**ABOUT THIS EXERCISE:** Your task is to repeat the entries word for word while leaving out the pictures.

--------

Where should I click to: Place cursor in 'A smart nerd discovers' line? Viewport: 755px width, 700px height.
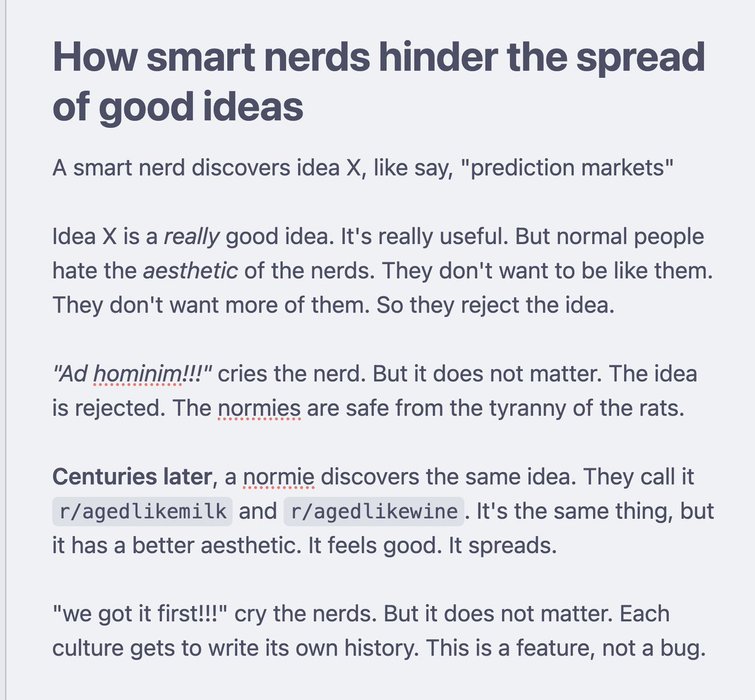click(x=363, y=168)
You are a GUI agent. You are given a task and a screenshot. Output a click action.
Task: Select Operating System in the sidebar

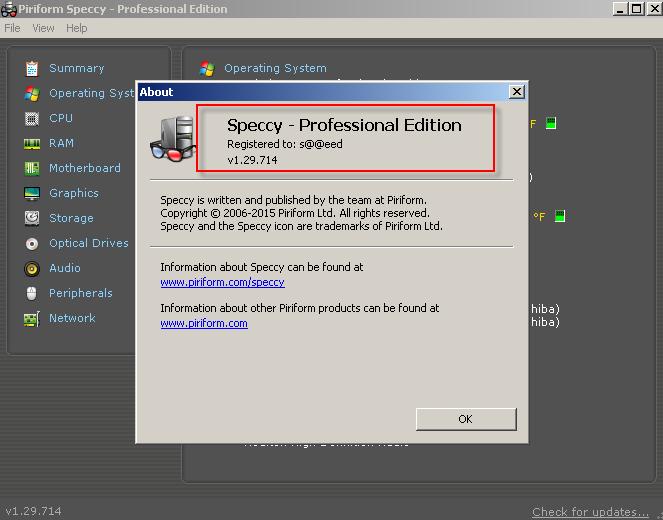90,93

--------

**EXERCISE OUTPUT:**
Where should I click to: Place cursor in 'A smart nerd discovers' line? Viewport: 755px width, 700px height.
click(x=363, y=168)
You are a GUI agent. You are given a task and a screenshot. Output a click action.
Task: Select Operating System in the sidebar

90,93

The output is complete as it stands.